Based on its Covid-19 case load, Lancaster County should still be under a stay-at-home order, deploy a "rigorous test and trace" program, or both, according to an online data tool launched Wednesday by a nationwide coalition of scientists.
Led by the Harvard University's Global Health Institute and Edmond J. Safra Center for Ethics, the initiative aims to provide "clear, accessible guidance to policy makers and the public."
The starting point is a map that facilitates "apples to apples" comparisons of Covid-19 risk state by state and county by county.
There are four levels of risk — red, orange, yellow and green — based on daily case counts.
Lancaster County has a Covid-19 case rate of 10.1 cases per 100,000 people, according to the map.
That edges the county into the orange "accelerated spread" category, the sole Pennsylvania county with that designation, according to the researchers.
"When you get into that orange and red zone it means, in all likelihood, you're seeing a lot of velocity, a kind of fast upward trend," Danielle Allen, director of the Safra Center, told NPR.

__Supplied entries__:
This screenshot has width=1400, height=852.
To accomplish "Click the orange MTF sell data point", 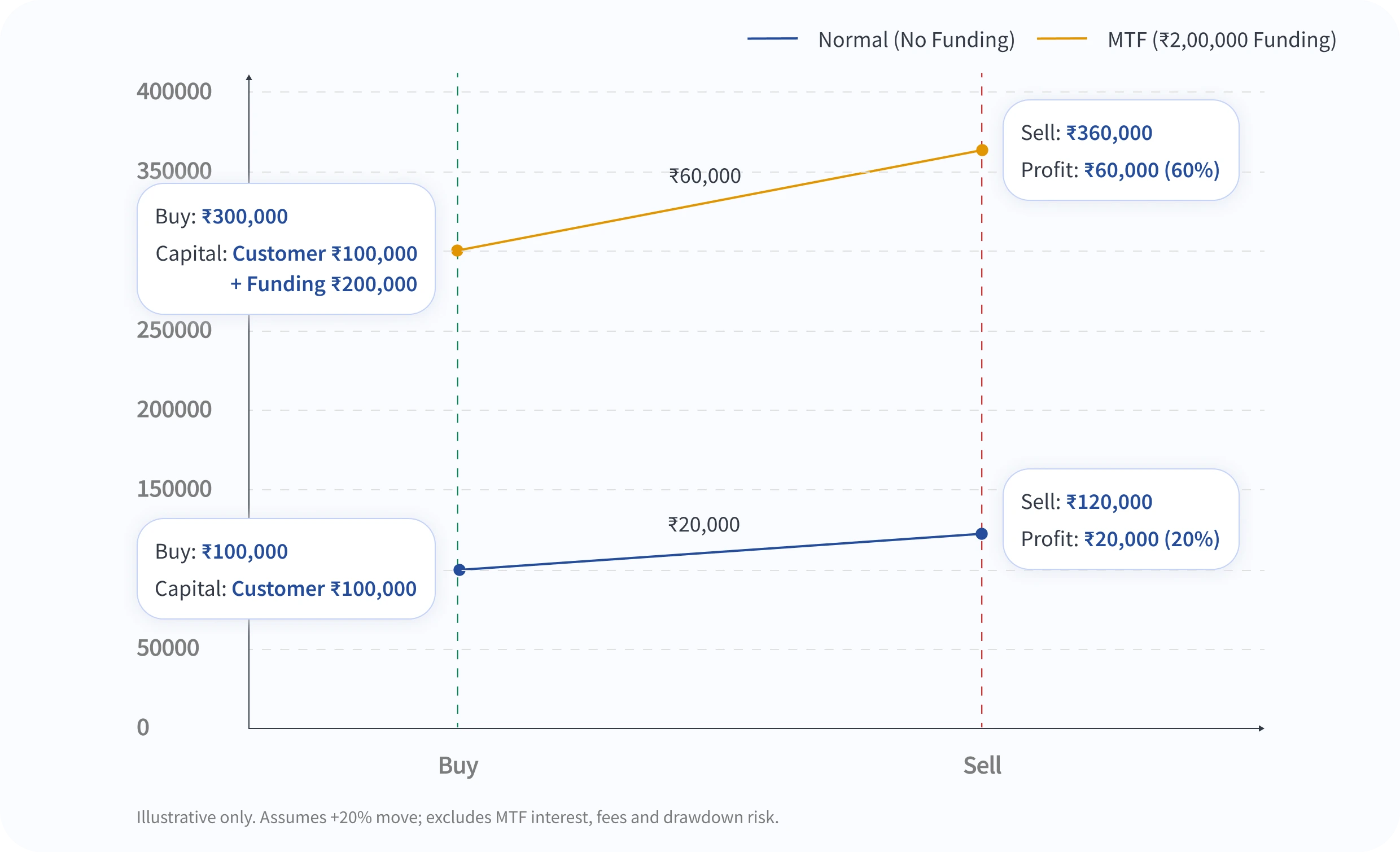I will pos(982,150).
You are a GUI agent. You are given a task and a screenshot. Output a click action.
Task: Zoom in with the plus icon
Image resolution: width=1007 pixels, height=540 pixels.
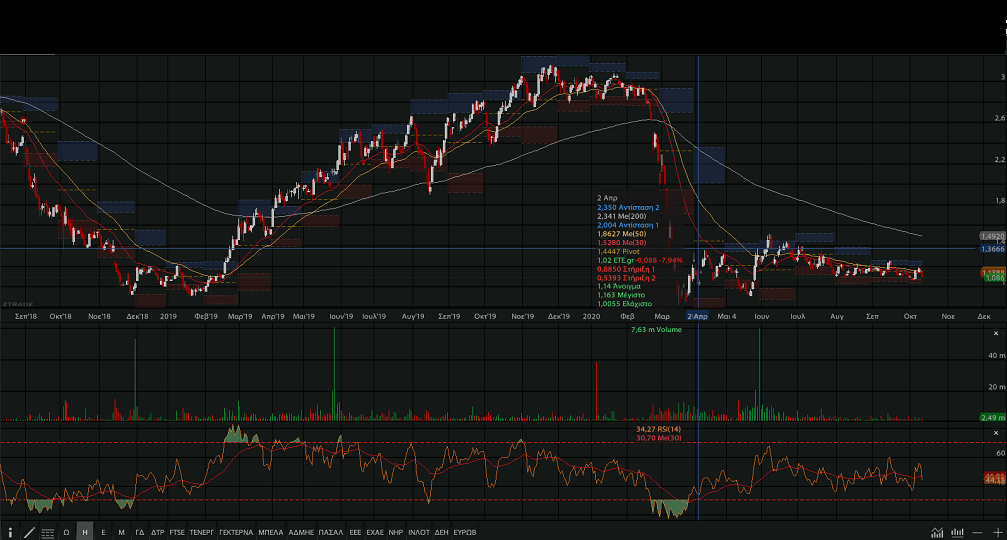click(x=996, y=532)
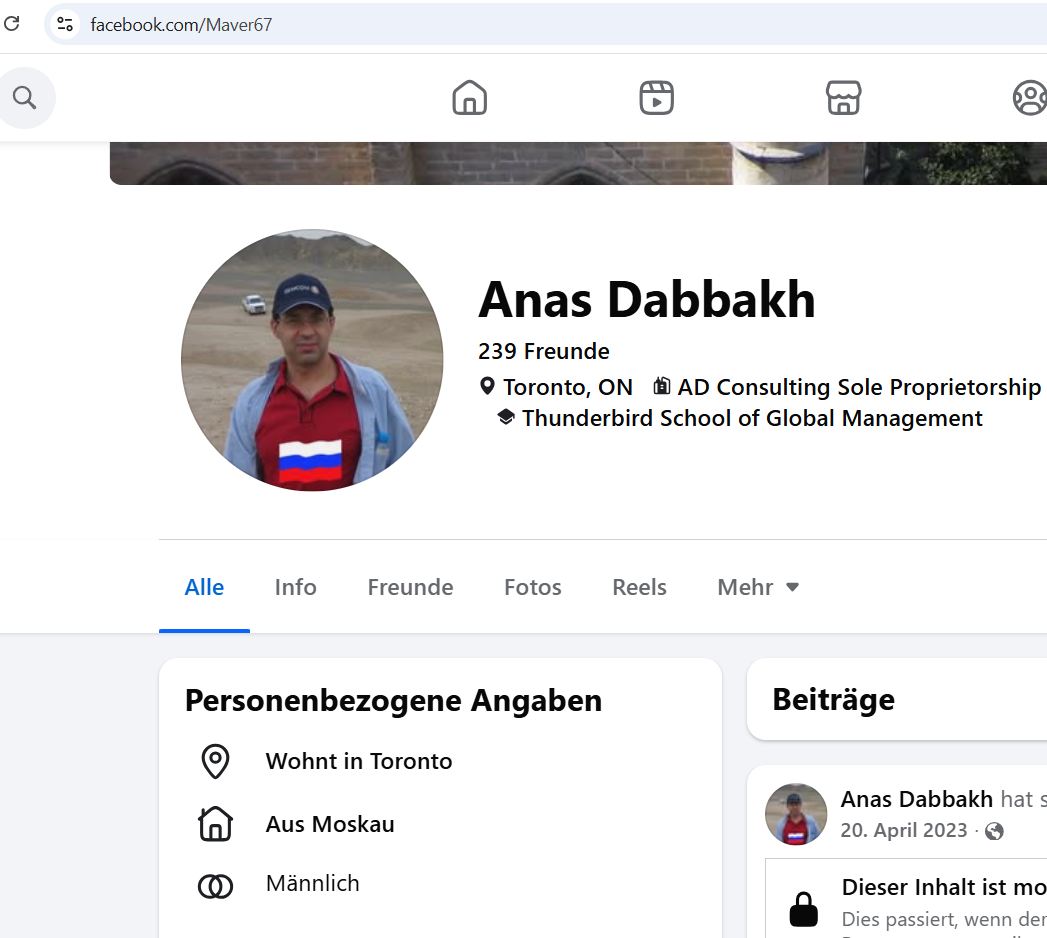This screenshot has width=1047, height=938.
Task: Open the Facebook search magnifier
Action: click(x=25, y=97)
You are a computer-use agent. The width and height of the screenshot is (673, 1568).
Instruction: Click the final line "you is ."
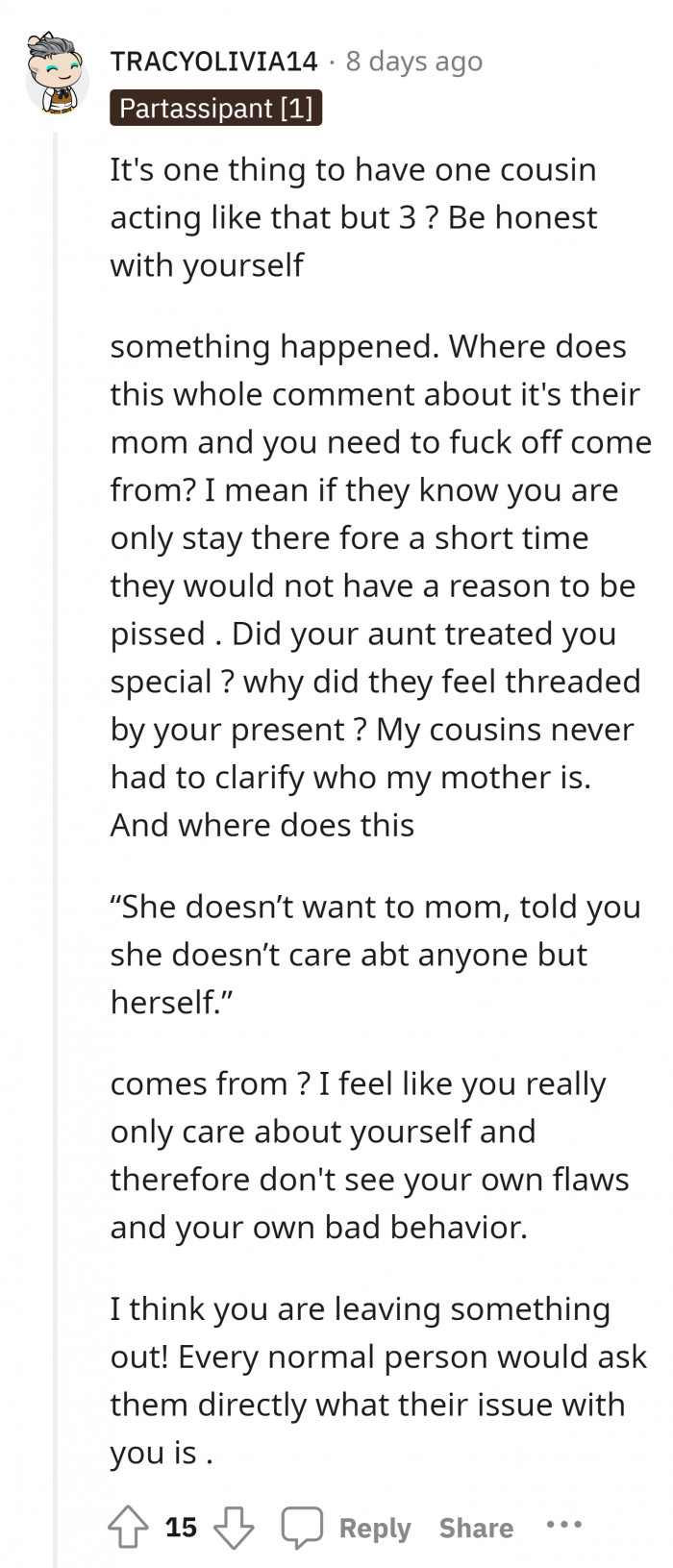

__Task requirements__:
1: Decide whether each statement agrees with the Lancaster County Covid-19 article, answering yes or no and quoting the deciding words: (a) The map's risk levels are based on daily case counts. (b) Several Pennsylvania counties fall into the orange category. (c) Danielle Allen directs the Global Health Institute.
2: Write the next paragraph of the Lancaster County Covid-19 article, starting after its last sentence.
The material plays no role in any of this.

__Answers to the problems__:
1:
(a) Yes: "There are four levels of risk — red, orange, yellow and green — based on daily case counts."
(b) No: "the sole Pennsylvania county with that designation"
(c) No: "Danielle Allen, director of the Safra Center"

2:
The other 66 counties in Pennsylvania are designated green or yellow. Pennsylvania as a whole is designated "yellow," with a rate of 4.2 cases per 100,000 people.
The team's guidance says counties with an orange risk level should have stay-at-home orders "and/or" rigorous test-and-trace systems.
Lancaster County exited its stay-at-home order when it entered Pennsylvania's yellow phase June 5. It has a contact tracing program, but about half of the individuals who are notified don't respond.
Local Republicans, including Lancaster County Commissioner Josh Parsons, have disputed the relevance of case counts to the debate over reopening. Contending the proper metric is hospital bed capacity, Parsons says Lancaster County has more cases because it is testing more widely at long-term care facilities than other counties are.